*** Begin section ***

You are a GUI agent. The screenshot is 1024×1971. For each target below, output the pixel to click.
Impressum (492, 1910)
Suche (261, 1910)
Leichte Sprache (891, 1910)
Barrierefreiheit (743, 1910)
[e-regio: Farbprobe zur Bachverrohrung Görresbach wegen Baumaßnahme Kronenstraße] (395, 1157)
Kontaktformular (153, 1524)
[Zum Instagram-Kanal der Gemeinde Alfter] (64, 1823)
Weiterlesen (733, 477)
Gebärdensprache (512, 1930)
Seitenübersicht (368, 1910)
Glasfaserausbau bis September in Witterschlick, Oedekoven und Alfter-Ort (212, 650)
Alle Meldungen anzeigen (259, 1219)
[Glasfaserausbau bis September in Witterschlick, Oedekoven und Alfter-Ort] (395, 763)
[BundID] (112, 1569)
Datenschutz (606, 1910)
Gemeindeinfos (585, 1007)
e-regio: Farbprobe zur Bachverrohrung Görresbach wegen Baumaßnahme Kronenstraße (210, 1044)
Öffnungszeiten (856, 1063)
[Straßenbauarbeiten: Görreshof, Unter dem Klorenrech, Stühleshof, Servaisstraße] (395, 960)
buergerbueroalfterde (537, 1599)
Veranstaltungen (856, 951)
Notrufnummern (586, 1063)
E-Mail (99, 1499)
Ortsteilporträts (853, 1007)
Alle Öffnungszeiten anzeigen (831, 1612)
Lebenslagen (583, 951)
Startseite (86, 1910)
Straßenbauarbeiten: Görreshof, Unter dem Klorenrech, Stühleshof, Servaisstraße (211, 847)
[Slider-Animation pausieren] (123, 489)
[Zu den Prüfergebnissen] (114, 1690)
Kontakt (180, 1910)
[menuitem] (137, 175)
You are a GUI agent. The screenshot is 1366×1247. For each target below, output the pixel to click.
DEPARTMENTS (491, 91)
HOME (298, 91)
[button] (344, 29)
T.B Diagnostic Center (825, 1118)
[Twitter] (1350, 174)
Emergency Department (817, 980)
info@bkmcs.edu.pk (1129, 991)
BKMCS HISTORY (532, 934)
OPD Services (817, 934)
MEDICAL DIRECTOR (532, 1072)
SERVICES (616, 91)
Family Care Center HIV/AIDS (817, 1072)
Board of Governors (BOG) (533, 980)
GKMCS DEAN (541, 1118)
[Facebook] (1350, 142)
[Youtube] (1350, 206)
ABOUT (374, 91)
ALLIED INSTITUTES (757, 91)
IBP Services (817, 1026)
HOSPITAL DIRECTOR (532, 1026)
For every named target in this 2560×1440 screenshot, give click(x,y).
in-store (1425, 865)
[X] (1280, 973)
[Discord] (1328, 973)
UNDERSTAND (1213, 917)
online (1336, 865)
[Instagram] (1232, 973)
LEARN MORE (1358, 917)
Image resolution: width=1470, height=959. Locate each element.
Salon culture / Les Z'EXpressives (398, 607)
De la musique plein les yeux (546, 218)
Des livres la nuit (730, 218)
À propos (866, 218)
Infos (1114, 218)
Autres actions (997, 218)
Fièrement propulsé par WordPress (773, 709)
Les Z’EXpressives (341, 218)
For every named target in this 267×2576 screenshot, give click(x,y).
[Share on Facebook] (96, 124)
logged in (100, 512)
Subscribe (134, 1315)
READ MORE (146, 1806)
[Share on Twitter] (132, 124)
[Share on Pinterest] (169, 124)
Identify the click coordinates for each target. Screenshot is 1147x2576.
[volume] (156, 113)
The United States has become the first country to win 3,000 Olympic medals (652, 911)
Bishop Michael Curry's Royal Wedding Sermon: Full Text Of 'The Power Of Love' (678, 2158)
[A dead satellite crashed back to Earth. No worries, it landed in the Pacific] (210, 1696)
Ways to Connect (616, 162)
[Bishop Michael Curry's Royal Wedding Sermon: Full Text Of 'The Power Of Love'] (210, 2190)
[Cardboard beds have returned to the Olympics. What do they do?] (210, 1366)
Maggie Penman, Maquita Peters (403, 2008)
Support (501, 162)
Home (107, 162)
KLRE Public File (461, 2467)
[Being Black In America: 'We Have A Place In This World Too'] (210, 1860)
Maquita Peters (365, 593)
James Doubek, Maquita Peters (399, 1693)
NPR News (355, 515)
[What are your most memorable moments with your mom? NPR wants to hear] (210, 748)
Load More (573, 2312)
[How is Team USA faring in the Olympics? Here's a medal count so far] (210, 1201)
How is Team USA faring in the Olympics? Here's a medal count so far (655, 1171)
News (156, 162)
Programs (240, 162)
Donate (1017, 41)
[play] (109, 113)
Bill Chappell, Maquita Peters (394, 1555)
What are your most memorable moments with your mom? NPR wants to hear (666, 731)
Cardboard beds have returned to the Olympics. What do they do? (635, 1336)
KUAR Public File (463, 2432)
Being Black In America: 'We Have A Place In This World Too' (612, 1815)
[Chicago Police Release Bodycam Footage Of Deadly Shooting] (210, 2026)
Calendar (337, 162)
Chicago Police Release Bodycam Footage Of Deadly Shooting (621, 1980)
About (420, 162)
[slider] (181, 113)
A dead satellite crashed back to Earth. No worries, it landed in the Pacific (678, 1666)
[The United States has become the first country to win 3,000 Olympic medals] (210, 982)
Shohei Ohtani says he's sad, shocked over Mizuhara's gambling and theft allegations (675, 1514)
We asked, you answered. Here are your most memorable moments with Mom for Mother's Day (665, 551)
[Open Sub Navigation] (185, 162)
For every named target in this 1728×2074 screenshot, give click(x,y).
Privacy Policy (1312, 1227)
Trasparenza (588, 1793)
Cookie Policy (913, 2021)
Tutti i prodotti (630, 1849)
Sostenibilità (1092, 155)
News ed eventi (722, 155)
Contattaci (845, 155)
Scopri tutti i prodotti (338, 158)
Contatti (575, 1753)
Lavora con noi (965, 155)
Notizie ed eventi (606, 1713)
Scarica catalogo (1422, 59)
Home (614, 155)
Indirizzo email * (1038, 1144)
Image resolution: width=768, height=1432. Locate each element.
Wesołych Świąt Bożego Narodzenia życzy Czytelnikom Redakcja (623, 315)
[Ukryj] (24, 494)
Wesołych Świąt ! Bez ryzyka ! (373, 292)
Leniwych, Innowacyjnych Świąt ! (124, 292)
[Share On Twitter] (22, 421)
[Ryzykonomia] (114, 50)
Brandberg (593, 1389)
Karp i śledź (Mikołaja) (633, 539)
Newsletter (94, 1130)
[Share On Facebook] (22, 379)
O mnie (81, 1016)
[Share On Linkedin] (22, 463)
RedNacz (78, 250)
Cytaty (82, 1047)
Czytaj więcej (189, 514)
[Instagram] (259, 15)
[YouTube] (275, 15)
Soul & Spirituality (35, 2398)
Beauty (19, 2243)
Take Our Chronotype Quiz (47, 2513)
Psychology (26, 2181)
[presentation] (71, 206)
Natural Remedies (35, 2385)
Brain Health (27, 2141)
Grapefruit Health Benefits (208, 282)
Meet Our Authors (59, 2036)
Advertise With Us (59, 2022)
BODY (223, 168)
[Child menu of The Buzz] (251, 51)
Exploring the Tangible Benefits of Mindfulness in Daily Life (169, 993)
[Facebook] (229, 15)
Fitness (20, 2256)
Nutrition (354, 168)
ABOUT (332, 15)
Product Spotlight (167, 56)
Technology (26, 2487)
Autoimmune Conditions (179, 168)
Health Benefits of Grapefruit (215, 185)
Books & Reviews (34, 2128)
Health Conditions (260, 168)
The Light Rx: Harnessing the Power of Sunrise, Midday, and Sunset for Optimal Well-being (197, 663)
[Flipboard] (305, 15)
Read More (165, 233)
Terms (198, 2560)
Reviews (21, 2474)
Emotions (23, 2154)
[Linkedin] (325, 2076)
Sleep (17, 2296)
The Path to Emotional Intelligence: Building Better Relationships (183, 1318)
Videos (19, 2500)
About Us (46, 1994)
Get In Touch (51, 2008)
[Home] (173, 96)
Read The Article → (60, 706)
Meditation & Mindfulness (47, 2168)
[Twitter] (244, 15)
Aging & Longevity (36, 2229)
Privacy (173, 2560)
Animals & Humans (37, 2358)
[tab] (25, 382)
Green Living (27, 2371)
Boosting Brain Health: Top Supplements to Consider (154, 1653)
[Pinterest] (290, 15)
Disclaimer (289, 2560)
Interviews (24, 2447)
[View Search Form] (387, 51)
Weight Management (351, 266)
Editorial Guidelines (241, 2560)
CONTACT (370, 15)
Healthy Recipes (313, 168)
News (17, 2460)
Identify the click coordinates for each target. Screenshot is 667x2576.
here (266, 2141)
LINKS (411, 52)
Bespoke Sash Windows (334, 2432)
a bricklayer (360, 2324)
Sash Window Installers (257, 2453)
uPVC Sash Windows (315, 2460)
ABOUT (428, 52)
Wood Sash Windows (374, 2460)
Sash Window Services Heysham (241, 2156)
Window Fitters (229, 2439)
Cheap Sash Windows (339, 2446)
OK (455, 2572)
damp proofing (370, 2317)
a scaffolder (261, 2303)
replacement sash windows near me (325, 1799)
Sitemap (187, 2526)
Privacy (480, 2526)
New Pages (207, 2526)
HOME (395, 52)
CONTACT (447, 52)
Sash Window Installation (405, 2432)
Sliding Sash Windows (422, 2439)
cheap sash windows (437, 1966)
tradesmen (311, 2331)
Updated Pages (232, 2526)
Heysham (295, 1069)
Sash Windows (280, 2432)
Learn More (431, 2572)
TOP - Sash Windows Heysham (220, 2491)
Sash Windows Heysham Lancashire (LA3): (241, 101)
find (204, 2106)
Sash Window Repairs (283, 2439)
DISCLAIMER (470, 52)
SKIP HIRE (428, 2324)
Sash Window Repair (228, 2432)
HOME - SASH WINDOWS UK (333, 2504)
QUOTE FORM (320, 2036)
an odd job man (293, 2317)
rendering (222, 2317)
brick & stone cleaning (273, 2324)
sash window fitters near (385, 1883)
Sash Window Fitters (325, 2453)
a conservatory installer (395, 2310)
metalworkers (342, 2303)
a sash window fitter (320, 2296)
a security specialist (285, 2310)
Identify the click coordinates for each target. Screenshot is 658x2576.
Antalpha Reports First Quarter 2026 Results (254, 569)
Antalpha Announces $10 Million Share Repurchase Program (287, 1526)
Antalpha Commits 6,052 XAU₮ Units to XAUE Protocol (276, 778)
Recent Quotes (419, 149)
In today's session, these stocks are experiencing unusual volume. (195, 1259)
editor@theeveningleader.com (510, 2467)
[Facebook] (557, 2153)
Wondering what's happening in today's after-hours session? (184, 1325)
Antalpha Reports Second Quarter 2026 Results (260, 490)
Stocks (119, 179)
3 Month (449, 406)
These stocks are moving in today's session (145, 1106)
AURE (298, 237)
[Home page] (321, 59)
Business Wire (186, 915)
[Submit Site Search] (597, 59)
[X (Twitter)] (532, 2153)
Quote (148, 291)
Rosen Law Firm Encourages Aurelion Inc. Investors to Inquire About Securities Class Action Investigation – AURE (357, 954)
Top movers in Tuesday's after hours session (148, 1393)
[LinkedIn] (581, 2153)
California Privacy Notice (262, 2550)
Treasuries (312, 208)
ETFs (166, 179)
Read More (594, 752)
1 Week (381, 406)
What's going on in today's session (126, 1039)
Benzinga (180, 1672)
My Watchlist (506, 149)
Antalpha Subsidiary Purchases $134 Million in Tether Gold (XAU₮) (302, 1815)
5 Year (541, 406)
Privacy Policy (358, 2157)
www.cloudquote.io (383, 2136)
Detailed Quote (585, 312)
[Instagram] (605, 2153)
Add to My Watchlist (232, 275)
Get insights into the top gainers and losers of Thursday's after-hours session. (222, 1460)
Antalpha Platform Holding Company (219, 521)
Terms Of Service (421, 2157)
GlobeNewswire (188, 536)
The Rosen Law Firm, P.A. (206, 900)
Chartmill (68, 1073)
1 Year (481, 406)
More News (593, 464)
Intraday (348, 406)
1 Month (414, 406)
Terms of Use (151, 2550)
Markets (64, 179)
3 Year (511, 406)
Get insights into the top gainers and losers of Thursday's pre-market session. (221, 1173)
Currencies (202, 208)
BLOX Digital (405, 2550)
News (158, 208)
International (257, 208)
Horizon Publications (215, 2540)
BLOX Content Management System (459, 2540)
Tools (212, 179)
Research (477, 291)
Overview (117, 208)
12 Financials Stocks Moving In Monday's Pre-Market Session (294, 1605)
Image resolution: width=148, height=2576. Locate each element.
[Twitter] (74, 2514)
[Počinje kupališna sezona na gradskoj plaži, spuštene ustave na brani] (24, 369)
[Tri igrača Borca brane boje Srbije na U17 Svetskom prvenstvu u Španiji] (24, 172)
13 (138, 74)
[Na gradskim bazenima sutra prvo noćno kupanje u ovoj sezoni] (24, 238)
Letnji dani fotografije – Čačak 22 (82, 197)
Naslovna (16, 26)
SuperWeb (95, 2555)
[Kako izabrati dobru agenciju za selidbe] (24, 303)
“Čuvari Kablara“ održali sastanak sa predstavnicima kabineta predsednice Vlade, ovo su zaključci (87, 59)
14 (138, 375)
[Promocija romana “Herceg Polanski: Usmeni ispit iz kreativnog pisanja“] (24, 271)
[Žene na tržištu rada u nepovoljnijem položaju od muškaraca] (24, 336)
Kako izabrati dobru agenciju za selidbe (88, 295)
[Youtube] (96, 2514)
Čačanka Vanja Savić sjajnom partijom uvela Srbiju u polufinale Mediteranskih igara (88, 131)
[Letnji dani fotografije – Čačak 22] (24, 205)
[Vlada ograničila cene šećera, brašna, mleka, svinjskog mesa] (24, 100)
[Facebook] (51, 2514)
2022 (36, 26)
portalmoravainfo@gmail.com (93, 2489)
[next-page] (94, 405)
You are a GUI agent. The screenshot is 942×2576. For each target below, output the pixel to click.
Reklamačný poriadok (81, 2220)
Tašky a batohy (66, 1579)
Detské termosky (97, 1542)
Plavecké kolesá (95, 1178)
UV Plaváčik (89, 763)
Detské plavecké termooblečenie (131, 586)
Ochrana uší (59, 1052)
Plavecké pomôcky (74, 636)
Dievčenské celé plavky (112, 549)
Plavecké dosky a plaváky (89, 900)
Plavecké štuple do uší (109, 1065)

*** End section ***

§ **Your objective**: Everything from the line containing "14 (138, 375)" through the final line of the entries is to be written out exactly. No other lines belong in the answer.

§ **Answer below**:
14 (138, 375)
[Promocija romana “Herceg Polanski: Usmeni ispit iz kreativnog pisanja“] (24, 271)
[Žene na tržištu rada u nepovoljnijem položaju od muškaraca] (24, 336)
Kako izabrati dobru agenciju za selidbe (88, 295)
[Youtube] (96, 2514)
Čačanka Vanja Savić sjajnom partijom uvela Srbiju u polufinale Mediteranskih igara (88, 131)
[Letnji dani fotografije – Čačak 22] (24, 205)
[Vlada ograničila cene šećera, brašna, mleka, svinjskog mesa] (24, 100)
[Facebook] (51, 2514)
2022 (36, 26)
portalmoravainfo@gmail.com (93, 2489)
[next-page] (94, 405)
You are a GUI agent. The screenshot is 942×2576. For each target below, output the pixel to click.
Reklamačný poriadok (81, 2220)
Tašky a batohy (66, 1579)
Detské termosky (97, 1542)
Plavecké kolesá (95, 1178)
UV Plaváčik (89, 763)
Detské plavecké termooblečenie (131, 586)
Ochrana uší (59, 1052)
Plavecké pomôcky (74, 636)
Dievčenské celé plavky (112, 549)
Plavecké dosky a plaváky (89, 900)
Plavecké štuple do uší (109, 1065)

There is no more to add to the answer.